Un partito di ispirazione cristiana, aconfessionale, laico. Eppure i rapporti con la gerarchia, che ha sempre invitato all’unità dei cattolici, non sono sempre stati così pacifici…
No, certo. Qui c’è stato un paradosso: la Dc non nasce come partito della Chiesa, ma come esperimento di gruppi, di laici, di ex popolari, giovani formati nell’Azione cattolica che si mettono assieme e che la Chiesa accetta e riconosce. Infatti De Gasperi fa di tutto per ottenere questo riconoscimento, perché sa quanto è importante che la Chiesa non ostacoli la transizione alla democrazia, come aveva fatto negli anni Venti di fronte alla crisi dello Stato liberale. Quindi l’appoggio è convinto, ma cerca di portare la Dc su posizioni che in gran parte il partito non vuole percorrere. Si pensi all’idea, promossa da padre Riccardo Lombardi nell’elezione del 1948, di ricostituire uno Stato confessionale, un’Italia ufficialmente cattolica. C’è questa tensione che sfocia nel duro braccio di ferro sull’apertura a sinistra. Quando la Chiesa inaugura un percorso di rinnovamento con il Vaticano II che riconosce l’aconfessionalità, l’autonomia del ruolo dei laici nella società e nella politica, la Dc invece di valorizzare questa novità si preoccupa del rischio di non avere più il consenso, di essere lasciata sola. Quindi ci sono tentativi di ritornare a blandire la gerarchia e il mondo cattolico, mentre al proprio interno ci si allontanava sempre di più, perché veniva avanti una generazione che non era stata formata nelle parrocchie, nelle associazioni del mondo cattolico, ma era tutta politica. Questo vale fino agli ultimi giorni del partito e nell’esperienza del Partito popolare dall’inizio del 1994: si cerca un consenso mettendo come dirigenti persone prese dall’associazionismo senza capire che questo è molto diviso e non può essere l’unica risorsa che tenga insieme un partito.
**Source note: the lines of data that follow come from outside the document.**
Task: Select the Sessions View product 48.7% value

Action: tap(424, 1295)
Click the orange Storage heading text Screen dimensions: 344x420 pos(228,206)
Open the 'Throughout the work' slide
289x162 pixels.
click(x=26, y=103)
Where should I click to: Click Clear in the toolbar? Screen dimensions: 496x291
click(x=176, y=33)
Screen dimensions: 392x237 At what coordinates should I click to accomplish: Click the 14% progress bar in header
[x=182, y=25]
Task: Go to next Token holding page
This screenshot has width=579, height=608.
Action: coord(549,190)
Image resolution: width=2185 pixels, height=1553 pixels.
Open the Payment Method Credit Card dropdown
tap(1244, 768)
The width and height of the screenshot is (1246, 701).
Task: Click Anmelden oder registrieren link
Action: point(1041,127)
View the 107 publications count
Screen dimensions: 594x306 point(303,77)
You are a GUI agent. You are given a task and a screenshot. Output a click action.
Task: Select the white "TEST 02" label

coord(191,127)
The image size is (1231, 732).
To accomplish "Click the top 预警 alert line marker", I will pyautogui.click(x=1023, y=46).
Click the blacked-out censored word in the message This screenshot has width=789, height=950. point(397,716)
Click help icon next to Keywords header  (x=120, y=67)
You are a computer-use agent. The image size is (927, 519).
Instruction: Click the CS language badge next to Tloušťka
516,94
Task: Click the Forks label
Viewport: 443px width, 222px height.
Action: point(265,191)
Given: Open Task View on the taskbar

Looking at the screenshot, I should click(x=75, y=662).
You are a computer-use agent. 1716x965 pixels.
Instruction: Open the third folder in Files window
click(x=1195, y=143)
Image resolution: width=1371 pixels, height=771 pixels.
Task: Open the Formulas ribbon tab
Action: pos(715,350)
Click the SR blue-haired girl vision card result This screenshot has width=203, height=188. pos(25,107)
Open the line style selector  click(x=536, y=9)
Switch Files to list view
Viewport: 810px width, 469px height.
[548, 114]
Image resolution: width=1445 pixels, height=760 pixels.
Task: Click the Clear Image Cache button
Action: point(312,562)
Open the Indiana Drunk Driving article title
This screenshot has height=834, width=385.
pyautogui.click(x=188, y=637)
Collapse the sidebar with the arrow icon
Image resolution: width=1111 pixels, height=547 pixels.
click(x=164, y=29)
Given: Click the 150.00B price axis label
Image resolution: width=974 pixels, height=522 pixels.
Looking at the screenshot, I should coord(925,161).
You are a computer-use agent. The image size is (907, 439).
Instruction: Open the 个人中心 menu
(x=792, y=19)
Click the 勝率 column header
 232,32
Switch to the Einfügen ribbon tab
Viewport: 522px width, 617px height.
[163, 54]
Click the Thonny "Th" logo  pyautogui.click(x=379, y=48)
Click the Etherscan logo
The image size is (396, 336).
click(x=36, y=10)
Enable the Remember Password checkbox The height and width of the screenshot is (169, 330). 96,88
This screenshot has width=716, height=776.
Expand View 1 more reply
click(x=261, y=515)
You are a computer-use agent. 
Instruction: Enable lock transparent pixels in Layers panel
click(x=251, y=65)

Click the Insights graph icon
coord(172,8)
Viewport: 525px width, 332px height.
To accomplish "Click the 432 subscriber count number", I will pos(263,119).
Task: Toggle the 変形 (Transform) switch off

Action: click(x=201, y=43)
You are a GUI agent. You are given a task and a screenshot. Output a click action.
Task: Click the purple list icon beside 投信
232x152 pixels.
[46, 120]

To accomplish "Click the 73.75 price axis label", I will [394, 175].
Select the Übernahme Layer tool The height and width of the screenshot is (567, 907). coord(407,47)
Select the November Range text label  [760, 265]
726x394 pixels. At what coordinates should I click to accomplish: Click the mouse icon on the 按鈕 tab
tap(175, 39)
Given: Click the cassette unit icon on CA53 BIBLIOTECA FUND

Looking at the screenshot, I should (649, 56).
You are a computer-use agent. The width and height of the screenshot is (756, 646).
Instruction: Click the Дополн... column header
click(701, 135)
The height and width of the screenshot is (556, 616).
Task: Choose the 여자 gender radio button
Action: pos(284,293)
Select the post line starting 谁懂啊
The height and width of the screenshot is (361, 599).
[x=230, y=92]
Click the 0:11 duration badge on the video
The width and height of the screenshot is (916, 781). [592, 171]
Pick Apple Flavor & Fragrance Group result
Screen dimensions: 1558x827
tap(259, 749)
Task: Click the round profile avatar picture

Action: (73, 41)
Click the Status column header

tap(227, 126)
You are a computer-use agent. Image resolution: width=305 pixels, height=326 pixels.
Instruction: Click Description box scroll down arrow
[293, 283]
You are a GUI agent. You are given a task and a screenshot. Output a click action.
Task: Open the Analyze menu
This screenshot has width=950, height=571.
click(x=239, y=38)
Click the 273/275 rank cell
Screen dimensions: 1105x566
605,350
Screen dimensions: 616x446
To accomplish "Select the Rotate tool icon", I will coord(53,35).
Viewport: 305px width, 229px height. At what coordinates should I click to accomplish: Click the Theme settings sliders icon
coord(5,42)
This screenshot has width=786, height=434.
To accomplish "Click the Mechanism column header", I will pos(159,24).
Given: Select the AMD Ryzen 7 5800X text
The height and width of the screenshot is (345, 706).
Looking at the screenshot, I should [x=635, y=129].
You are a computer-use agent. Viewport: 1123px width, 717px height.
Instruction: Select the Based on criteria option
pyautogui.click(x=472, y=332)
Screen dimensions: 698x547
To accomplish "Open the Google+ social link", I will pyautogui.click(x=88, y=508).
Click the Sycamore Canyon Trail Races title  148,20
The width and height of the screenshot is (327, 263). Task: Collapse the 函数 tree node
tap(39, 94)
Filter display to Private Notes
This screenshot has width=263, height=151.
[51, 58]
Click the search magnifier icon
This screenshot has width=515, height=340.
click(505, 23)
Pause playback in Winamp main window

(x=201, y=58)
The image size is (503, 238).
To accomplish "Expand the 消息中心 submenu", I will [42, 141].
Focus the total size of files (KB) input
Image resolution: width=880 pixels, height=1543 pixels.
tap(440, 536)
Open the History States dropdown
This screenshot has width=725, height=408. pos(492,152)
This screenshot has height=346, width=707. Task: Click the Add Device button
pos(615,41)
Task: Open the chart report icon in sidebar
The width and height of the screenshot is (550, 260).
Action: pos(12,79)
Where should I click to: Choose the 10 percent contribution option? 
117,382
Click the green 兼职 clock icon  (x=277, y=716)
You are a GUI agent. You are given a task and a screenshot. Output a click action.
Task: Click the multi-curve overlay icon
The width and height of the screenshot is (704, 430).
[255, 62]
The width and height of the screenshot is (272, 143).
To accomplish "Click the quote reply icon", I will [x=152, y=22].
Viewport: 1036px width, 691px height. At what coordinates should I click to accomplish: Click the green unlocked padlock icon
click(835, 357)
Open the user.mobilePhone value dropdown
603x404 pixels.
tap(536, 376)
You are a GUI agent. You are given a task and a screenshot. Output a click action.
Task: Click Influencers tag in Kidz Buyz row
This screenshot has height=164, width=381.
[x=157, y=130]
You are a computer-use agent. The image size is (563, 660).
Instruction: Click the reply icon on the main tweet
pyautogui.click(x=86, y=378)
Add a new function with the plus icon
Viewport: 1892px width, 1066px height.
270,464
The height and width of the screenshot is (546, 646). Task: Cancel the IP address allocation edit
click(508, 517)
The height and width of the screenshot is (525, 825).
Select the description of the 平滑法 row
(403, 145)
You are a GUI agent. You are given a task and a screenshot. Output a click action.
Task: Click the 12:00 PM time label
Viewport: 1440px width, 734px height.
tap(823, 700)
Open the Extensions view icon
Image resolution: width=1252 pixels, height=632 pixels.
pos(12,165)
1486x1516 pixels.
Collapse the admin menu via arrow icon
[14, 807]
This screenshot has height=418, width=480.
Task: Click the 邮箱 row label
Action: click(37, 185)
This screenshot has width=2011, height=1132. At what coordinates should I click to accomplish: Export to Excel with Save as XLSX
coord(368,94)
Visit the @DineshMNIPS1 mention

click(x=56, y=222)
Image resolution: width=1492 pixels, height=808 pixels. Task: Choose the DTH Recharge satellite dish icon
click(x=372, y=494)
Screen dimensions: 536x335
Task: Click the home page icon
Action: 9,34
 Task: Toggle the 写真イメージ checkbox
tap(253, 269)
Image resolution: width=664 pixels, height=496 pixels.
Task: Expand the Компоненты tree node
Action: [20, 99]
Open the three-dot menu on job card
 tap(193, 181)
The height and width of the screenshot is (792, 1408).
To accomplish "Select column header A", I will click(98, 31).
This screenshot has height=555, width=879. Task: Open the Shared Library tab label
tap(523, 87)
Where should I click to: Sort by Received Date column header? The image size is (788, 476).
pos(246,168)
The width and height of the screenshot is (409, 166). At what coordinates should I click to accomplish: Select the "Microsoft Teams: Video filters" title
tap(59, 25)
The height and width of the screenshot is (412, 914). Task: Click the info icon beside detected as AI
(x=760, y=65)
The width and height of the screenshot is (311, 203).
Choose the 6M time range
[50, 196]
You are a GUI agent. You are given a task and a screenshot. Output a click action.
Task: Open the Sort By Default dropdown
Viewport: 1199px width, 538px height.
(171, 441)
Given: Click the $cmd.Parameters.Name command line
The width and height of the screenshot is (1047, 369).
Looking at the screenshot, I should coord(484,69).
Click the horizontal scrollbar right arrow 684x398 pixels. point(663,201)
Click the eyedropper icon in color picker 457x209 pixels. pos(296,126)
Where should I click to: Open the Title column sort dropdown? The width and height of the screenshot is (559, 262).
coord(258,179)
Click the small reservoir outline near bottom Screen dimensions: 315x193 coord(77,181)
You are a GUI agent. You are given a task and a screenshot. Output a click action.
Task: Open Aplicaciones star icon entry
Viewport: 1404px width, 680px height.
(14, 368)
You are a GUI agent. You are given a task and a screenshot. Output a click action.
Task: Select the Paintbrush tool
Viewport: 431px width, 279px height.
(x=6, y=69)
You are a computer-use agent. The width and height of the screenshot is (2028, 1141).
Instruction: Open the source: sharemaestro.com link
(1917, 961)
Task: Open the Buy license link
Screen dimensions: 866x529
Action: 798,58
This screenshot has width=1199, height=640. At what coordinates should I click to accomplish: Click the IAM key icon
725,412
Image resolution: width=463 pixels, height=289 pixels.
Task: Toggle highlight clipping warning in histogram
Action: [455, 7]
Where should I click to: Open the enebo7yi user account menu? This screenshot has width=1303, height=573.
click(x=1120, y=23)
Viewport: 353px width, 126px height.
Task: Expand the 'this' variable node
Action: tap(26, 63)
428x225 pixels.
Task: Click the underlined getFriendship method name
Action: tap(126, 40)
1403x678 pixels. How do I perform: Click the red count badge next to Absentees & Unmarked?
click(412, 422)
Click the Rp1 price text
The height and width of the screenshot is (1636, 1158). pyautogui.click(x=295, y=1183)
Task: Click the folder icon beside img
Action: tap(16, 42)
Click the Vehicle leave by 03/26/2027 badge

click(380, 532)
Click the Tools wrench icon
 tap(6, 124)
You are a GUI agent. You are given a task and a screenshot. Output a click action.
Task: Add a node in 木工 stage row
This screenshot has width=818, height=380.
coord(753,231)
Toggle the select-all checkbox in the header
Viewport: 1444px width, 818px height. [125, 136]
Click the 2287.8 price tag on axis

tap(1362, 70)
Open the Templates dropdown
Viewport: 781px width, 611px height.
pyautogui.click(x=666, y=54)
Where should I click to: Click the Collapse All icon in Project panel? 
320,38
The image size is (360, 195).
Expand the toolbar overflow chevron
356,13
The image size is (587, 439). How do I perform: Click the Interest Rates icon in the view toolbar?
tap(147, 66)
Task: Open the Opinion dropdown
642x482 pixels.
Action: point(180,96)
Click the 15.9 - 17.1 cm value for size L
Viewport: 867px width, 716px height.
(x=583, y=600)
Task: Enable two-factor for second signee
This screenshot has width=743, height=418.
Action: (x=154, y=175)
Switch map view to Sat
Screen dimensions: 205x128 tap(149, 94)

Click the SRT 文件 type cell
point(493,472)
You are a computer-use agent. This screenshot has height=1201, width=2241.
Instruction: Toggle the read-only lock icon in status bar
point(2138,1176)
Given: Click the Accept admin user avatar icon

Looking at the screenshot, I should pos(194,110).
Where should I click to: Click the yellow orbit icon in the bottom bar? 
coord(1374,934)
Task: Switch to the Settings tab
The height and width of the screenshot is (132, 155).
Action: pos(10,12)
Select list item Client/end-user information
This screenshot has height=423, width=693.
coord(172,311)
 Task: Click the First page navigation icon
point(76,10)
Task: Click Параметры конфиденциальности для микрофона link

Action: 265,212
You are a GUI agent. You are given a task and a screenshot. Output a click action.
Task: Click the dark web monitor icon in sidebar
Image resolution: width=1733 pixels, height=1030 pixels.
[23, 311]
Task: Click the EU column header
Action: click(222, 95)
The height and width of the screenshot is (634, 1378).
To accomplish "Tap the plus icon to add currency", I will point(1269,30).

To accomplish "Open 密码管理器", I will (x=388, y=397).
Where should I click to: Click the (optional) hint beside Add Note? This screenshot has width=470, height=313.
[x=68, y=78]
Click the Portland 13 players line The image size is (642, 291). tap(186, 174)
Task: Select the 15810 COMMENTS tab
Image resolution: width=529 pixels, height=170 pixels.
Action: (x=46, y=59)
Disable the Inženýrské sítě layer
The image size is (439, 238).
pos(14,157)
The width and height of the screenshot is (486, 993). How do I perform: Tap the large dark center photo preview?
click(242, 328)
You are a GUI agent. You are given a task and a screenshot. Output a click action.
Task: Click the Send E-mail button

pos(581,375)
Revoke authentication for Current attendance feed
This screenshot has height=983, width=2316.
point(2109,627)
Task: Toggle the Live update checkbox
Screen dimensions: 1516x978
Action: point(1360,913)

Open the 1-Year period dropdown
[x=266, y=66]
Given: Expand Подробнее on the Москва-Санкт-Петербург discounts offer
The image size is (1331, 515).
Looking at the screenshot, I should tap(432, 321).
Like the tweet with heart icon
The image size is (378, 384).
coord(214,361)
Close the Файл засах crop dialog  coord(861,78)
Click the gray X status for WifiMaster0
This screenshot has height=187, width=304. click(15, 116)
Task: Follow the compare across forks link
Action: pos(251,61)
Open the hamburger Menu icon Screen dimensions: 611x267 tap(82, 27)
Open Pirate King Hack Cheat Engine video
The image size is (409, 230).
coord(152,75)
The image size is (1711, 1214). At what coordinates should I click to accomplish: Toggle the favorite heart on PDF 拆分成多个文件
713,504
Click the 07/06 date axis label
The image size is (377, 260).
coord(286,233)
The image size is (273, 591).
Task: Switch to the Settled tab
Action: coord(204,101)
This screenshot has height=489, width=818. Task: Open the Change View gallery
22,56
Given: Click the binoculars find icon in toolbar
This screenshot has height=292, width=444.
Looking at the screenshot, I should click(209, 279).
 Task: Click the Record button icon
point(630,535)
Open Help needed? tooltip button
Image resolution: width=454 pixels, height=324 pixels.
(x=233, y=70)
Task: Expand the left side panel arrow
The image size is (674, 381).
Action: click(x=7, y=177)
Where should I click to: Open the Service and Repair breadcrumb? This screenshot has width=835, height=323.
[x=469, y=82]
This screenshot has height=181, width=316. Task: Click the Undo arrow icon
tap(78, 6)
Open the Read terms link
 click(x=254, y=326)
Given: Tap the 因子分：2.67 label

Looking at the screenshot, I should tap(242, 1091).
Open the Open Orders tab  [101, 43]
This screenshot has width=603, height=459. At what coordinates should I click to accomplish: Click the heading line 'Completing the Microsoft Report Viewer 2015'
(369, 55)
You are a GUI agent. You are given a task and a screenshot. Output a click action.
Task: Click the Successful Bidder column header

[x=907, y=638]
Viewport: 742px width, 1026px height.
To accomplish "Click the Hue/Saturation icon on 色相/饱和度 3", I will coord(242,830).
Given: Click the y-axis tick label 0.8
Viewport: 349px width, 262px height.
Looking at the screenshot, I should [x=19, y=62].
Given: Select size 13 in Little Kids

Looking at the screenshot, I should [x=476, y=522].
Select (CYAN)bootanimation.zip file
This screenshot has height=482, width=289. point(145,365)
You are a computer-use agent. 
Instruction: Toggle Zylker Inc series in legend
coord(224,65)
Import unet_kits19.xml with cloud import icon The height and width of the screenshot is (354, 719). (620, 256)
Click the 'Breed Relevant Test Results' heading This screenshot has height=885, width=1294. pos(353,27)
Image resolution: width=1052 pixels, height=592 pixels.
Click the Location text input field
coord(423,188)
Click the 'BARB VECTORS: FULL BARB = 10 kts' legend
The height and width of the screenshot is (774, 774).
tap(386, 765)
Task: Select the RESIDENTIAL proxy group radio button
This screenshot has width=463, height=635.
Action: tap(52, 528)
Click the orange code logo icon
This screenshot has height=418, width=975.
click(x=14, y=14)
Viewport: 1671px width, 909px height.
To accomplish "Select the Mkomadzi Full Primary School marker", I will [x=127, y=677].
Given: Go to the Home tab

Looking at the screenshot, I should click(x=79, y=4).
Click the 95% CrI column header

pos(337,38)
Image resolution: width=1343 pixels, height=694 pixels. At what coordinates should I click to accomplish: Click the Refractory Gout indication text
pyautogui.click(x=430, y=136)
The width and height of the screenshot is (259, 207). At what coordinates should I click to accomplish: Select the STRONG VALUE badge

Sono passati 30 anni dalla fine della Dc. Qual è la lezione di quella storia per la politica di oggi?
Trent’anni si sentono tutti. L’epoca è cambiata tantissimo. Il messaggio che viene da quella storia è che se la politica vuol essere efficace e cambiare realmente, non può essere affidata solo a leadership che cercano un consenso effimero, ma non può che essere esperienza collettiva, faticosa, paziente, che metta insieme le persone, che aiuti a fare quell’operazione in fondo difficilissima di trasformare il conflitto potenziale tra gli esseri umani in convivenza pacifica e ordinata. Questo oggi sembra sempre più difficile, oggettivamente lo è perché la società è diventata più complessa, più sfrangiata, più individualista di un tempo, ma è la sfida che ogni politica non può che porsi se vuole essere capace di incidere nella realtà.